Task details
Retype, word for word, every line from the one holding "This screenshot has height=701, width=814." through the one holding "has width=939, height=460." in the entries below, both included, and only those lines.

== == ==

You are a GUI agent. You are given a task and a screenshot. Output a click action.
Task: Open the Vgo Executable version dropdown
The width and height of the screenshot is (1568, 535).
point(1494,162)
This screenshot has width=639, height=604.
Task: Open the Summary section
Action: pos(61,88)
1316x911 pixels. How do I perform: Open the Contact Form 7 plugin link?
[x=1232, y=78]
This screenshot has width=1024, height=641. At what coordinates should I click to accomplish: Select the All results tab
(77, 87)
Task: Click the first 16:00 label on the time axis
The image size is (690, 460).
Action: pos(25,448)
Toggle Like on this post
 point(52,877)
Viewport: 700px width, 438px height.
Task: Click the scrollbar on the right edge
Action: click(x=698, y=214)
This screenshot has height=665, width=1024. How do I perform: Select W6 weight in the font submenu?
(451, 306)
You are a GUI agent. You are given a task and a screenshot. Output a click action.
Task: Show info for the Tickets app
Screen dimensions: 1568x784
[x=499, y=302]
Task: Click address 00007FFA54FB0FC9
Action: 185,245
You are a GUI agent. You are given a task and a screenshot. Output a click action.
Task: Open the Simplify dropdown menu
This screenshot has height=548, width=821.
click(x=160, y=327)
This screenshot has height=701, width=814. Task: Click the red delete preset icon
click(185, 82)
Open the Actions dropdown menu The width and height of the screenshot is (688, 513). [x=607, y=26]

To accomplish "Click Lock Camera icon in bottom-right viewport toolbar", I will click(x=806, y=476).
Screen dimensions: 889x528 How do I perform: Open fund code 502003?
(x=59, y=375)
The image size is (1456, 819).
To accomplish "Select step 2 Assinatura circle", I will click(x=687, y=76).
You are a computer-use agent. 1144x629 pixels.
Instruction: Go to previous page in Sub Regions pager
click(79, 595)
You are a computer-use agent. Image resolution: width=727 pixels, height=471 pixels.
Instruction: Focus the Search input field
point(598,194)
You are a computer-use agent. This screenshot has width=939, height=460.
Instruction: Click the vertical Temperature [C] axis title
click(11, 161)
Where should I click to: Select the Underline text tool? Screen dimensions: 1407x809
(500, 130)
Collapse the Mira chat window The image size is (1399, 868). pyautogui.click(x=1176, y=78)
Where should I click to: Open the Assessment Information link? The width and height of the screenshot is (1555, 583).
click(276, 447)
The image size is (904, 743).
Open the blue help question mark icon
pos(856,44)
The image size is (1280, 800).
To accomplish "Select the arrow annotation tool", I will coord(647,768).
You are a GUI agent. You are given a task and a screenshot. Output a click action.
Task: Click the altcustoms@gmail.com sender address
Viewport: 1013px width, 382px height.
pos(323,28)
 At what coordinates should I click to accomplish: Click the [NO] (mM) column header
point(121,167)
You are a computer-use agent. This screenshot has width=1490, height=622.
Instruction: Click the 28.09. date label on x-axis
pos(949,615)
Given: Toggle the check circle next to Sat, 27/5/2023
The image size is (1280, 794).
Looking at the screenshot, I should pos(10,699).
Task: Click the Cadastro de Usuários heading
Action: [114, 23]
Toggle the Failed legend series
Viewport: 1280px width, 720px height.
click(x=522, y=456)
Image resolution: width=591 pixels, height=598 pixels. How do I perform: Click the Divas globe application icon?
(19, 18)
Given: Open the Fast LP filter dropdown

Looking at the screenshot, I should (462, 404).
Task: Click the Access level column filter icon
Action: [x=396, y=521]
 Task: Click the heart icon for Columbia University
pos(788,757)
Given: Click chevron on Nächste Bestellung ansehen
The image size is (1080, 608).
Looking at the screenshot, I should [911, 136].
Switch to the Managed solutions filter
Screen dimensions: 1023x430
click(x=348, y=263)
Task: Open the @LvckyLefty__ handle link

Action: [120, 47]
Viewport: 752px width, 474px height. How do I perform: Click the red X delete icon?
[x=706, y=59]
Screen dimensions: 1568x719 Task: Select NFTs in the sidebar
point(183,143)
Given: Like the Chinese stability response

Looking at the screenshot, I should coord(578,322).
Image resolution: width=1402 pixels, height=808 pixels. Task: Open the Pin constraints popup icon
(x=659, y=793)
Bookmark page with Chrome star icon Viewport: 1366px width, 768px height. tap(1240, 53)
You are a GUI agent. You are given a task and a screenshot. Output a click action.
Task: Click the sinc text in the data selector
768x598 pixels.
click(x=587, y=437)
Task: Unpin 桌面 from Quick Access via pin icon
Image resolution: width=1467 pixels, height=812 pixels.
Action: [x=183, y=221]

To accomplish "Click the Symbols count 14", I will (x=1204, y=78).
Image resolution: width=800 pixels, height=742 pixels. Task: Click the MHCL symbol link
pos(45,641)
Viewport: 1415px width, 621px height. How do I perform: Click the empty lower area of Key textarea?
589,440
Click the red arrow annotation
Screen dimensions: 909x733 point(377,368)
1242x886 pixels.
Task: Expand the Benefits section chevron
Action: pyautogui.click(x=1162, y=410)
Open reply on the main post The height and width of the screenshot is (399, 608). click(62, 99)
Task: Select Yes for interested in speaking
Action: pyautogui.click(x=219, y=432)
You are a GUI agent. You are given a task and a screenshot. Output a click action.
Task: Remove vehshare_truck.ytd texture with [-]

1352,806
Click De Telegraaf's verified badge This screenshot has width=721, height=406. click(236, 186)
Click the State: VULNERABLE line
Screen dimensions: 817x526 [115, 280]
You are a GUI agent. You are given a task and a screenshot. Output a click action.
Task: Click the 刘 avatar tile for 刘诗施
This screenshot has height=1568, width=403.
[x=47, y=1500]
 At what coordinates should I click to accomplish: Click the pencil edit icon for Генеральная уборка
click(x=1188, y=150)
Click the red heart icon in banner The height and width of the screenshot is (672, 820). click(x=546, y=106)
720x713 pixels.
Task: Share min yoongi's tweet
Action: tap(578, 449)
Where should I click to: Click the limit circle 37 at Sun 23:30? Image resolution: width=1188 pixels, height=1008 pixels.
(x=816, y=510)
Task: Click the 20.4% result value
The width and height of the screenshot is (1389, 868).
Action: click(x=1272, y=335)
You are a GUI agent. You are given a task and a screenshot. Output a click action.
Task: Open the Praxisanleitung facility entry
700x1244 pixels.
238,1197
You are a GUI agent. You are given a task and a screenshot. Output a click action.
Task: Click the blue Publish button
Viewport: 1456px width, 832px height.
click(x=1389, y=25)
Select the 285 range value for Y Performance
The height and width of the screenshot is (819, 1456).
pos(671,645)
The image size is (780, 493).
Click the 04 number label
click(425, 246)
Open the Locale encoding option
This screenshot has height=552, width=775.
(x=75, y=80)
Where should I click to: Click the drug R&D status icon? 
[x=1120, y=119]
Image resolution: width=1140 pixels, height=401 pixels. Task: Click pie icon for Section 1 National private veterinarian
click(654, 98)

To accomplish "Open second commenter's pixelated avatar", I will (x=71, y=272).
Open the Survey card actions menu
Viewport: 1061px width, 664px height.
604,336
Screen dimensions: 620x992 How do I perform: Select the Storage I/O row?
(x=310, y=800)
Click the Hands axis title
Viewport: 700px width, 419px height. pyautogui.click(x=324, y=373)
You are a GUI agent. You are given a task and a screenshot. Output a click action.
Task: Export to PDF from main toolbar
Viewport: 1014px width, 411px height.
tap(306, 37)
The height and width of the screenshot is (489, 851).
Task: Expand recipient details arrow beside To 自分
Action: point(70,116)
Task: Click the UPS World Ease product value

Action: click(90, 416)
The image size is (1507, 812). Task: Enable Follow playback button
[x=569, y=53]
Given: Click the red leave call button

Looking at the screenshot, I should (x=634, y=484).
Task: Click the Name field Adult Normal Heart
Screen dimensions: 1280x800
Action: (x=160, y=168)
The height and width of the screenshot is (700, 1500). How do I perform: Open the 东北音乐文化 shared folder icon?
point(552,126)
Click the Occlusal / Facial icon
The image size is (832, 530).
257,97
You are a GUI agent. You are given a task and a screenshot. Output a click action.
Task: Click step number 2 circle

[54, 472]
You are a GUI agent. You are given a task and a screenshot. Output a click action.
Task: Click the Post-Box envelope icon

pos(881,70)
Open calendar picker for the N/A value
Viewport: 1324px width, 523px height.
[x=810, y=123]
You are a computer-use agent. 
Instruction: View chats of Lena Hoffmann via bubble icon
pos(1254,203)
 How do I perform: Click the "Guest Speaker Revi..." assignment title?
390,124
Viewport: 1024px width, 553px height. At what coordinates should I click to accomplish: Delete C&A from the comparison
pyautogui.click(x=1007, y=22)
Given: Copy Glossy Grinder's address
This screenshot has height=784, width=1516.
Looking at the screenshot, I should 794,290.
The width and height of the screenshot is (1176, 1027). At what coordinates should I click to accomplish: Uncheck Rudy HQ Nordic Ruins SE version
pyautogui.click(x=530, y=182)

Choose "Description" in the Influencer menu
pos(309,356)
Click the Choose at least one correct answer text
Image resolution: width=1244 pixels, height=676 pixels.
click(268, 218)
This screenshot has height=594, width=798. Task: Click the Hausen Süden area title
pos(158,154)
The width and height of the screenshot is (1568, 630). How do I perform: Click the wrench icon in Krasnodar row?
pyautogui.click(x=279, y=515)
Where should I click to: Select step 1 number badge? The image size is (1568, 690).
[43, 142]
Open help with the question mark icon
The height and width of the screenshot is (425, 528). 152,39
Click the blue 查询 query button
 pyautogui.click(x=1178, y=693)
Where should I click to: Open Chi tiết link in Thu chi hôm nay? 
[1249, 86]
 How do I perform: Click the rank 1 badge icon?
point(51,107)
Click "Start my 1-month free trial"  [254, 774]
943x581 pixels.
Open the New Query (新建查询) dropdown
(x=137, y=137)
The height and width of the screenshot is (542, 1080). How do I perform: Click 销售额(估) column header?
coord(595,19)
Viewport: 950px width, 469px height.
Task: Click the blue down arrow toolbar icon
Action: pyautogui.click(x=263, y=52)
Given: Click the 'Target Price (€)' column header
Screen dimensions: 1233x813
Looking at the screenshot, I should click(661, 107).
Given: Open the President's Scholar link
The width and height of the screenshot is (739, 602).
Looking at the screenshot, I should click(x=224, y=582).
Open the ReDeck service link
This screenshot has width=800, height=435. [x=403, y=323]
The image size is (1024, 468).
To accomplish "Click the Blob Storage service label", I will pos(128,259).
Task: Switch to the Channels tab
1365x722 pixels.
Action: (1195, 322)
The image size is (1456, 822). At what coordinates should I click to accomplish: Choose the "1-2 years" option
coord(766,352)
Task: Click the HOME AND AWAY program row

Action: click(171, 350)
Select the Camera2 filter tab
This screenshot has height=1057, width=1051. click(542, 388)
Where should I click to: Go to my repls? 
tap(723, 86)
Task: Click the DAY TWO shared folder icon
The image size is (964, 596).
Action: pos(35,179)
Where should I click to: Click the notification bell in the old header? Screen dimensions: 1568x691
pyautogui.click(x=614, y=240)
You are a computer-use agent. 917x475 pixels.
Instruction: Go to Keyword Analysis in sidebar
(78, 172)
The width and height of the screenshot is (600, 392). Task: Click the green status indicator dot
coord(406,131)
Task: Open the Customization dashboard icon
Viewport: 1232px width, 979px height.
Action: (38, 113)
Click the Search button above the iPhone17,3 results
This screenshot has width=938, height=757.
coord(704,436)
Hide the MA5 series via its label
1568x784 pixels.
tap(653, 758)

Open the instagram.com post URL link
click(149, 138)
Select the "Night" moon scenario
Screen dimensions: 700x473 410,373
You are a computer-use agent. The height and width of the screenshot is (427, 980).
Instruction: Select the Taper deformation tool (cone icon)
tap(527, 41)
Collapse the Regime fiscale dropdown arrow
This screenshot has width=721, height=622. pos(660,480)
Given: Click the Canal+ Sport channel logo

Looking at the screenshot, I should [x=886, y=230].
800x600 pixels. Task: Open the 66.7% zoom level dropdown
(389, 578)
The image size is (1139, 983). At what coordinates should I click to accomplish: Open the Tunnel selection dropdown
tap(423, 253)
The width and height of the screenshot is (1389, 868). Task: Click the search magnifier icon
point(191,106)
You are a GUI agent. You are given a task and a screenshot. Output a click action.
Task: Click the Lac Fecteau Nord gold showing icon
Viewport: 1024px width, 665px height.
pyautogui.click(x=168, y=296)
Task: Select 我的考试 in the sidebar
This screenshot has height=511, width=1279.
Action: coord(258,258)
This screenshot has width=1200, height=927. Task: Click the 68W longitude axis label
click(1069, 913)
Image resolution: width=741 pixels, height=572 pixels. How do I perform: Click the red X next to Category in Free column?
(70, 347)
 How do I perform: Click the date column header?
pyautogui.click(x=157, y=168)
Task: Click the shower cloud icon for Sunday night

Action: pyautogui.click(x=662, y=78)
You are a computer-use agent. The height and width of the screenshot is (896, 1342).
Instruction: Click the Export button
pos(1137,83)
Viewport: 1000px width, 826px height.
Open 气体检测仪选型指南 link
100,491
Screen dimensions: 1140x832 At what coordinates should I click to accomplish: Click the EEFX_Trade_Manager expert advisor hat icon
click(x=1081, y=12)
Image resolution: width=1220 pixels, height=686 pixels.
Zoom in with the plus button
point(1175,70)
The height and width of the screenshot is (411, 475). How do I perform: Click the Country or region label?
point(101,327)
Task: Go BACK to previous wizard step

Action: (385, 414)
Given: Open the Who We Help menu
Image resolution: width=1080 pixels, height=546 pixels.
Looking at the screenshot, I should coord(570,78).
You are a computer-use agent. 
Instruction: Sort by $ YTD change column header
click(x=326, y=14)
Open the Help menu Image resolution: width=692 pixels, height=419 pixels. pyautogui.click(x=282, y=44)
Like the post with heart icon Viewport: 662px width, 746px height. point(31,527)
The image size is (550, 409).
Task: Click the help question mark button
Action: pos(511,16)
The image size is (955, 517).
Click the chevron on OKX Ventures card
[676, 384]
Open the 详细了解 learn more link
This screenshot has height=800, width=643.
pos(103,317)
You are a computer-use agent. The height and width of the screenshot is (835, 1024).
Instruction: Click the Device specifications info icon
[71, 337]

== == ==

Task answer
This screenshot has height=701, width=814. Task: Click the red delete preset icon
click(185, 82)
Open the Actions dropdown menu The width and height of the screenshot is (688, 513). [x=607, y=26]

To accomplish "Click Lock Camera icon in bottom-right viewport toolbar", I will click(x=806, y=476).
Screen dimensions: 889x528 How do I perform: Open fund code 502003?
(x=59, y=375)
The image size is (1456, 819).
To accomplish "Select step 2 Assinatura circle", I will click(x=687, y=76).
You are a computer-use agent. 1144x629 pixels.
Instruction: Go to previous page in Sub Regions pager
click(79, 595)
You are a computer-use agent. Image resolution: width=727 pixels, height=471 pixels.
Instruction: Focus the Search input field
point(598,194)
You are a computer-use agent. This screenshot has width=939, height=460.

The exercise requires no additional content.